## Task instructions
Copy every line below. Do not alter any of them.

(Records provided Opens)

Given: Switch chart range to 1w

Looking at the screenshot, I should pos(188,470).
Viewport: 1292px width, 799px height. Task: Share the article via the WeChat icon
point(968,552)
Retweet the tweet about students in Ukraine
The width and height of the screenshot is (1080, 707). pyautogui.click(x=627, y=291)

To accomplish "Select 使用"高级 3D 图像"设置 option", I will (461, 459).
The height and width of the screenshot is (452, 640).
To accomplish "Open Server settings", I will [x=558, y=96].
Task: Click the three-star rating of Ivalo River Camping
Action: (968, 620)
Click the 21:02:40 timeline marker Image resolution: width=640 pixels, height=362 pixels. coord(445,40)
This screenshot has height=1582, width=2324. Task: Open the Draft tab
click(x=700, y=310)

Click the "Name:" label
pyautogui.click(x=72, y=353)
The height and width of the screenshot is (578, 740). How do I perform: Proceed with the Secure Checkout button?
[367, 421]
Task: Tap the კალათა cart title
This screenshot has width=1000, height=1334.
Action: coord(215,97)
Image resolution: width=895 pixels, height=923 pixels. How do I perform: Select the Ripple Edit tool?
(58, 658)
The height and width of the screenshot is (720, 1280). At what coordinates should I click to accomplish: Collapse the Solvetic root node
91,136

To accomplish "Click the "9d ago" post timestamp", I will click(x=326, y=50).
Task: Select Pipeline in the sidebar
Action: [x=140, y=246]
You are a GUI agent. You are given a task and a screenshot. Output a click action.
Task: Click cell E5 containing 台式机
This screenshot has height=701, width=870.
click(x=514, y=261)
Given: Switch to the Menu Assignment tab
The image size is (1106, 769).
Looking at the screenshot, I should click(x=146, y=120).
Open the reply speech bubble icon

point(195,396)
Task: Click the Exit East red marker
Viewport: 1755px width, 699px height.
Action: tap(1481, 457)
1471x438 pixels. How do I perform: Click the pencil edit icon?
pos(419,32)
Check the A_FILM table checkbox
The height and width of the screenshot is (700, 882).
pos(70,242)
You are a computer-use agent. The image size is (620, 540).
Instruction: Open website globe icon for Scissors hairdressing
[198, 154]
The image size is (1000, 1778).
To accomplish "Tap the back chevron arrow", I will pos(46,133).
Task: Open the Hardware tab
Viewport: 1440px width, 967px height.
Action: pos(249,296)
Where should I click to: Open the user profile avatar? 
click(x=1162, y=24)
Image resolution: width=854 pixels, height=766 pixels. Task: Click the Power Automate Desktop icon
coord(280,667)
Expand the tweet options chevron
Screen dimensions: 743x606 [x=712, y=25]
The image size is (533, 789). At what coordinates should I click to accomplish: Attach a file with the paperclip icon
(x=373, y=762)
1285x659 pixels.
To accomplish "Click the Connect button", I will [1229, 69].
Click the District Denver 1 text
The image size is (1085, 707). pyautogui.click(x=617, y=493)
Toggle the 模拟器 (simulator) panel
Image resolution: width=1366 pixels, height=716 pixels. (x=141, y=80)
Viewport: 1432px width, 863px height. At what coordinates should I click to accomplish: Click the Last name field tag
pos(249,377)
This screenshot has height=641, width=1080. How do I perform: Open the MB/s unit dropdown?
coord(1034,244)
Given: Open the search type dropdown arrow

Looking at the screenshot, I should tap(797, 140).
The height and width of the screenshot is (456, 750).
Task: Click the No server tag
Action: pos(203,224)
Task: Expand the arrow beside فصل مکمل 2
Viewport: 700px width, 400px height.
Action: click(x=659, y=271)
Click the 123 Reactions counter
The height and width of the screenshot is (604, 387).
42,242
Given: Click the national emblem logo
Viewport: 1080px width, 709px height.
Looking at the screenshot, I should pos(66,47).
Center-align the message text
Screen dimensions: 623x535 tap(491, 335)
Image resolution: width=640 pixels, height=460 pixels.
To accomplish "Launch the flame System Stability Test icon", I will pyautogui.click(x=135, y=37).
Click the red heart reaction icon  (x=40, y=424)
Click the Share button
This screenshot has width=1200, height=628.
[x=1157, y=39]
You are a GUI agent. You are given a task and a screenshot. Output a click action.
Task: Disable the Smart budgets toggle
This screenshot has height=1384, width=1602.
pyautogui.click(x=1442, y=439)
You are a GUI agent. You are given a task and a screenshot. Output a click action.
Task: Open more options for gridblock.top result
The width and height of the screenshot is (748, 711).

(Records provided Closes)

## Response to the exercise
Given: Switch chart range to 1w

Looking at the screenshot, I should pos(188,470).
Viewport: 1292px width, 799px height. Task: Share the article via the WeChat icon
point(968,552)
Retweet the tweet about students in Ukraine
The width and height of the screenshot is (1080, 707). pyautogui.click(x=627, y=291)

To accomplish "Select 使用"高级 3D 图像"设置 option", I will (461, 459).
The height and width of the screenshot is (452, 640).
To accomplish "Open Server settings", I will [x=558, y=96].
Task: Click the three-star rating of Ivalo River Camping
Action: (968, 620)
Click the 21:02:40 timeline marker Image resolution: width=640 pixels, height=362 pixels. coord(445,40)
This screenshot has height=1582, width=2324. Task: Open the Draft tab
click(x=700, y=310)

Click the "Name:" label
pyautogui.click(x=72, y=353)
The height and width of the screenshot is (578, 740). How do I perform: Proceed with the Secure Checkout button?
[367, 421]
Task: Tap the კალათა cart title
This screenshot has width=1000, height=1334.
Action: coord(215,97)
Image resolution: width=895 pixels, height=923 pixels. How do I perform: Select the Ripple Edit tool?
(58, 658)
The height and width of the screenshot is (720, 1280). At what coordinates should I click to accomplish: Collapse the Solvetic root node
91,136

To accomplish "Click the "9d ago" post timestamp", I will click(x=326, y=50).
Task: Select Pipeline in the sidebar
Action: [x=140, y=246]
You are a GUI agent. You are given a task and a screenshot. Output a click action.
Task: Click cell E5 containing 台式机
This screenshot has height=701, width=870.
click(x=514, y=261)
Given: Switch to the Menu Assignment tab
The image size is (1106, 769).
Looking at the screenshot, I should click(x=146, y=120).
Open the reply speech bubble icon

point(195,396)
Task: Click the Exit East red marker
Viewport: 1755px width, 699px height.
Action: tap(1481, 457)
1471x438 pixels. How do I perform: Click the pencil edit icon?
pos(419,32)
Check the A_FILM table checkbox
The height and width of the screenshot is (700, 882).
pos(70,242)
You are a computer-use agent. The image size is (620, 540).
Instruction: Open website globe icon for Scissors hairdressing
[198, 154]
The image size is (1000, 1778).
To accomplish "Tap the back chevron arrow", I will pos(46,133).
Task: Open the Hardware tab
Viewport: 1440px width, 967px height.
Action: pos(249,296)
Where should I click to: Open the user profile avatar? 
click(x=1162, y=24)
Image resolution: width=854 pixels, height=766 pixels. Task: Click the Power Automate Desktop icon
coord(280,667)
Expand the tweet options chevron
Screen dimensions: 743x606 [x=712, y=25]
The image size is (533, 789). At what coordinates should I click to accomplish: Attach a file with the paperclip icon
(x=373, y=762)
1285x659 pixels.
To accomplish "Click the Connect button", I will [1229, 69].
Click the District Denver 1 text
The image size is (1085, 707). pyautogui.click(x=617, y=493)
Toggle the 模拟器 (simulator) panel
Image resolution: width=1366 pixels, height=716 pixels. (x=141, y=80)
Viewport: 1432px width, 863px height. At what coordinates should I click to accomplish: Click the Last name field tag
pos(249,377)
This screenshot has height=641, width=1080. How do I perform: Open the MB/s unit dropdown?
coord(1034,244)
Given: Open the search type dropdown arrow

Looking at the screenshot, I should tap(797, 140).
The height and width of the screenshot is (456, 750).
Task: Click the No server tag
Action: pos(203,224)
Task: Expand the arrow beside فصل مکمل 2
Viewport: 700px width, 400px height.
Action: click(x=659, y=271)
Click the 123 Reactions counter
The height and width of the screenshot is (604, 387).
42,242
Given: Click the national emblem logo
Viewport: 1080px width, 709px height.
Looking at the screenshot, I should pos(66,47).
Center-align the message text
Screen dimensions: 623x535 tap(491, 335)
Image resolution: width=640 pixels, height=460 pixels.
To accomplish "Launch the flame System Stability Test icon", I will pyautogui.click(x=135, y=37).
Click the red heart reaction icon  (x=40, y=424)
Click the Share button
This screenshot has width=1200, height=628.
[x=1157, y=39]
You are a GUI agent. You are given a task and a screenshot. Output a click action.
Task: Disable the Smart budgets toggle
This screenshot has height=1384, width=1602.
pyautogui.click(x=1442, y=439)
You are a GUI agent. You are given a task and a screenshot. Output a click action.
Task: Open more options for gridblock.top result
The width and height of the screenshot is (748, 711).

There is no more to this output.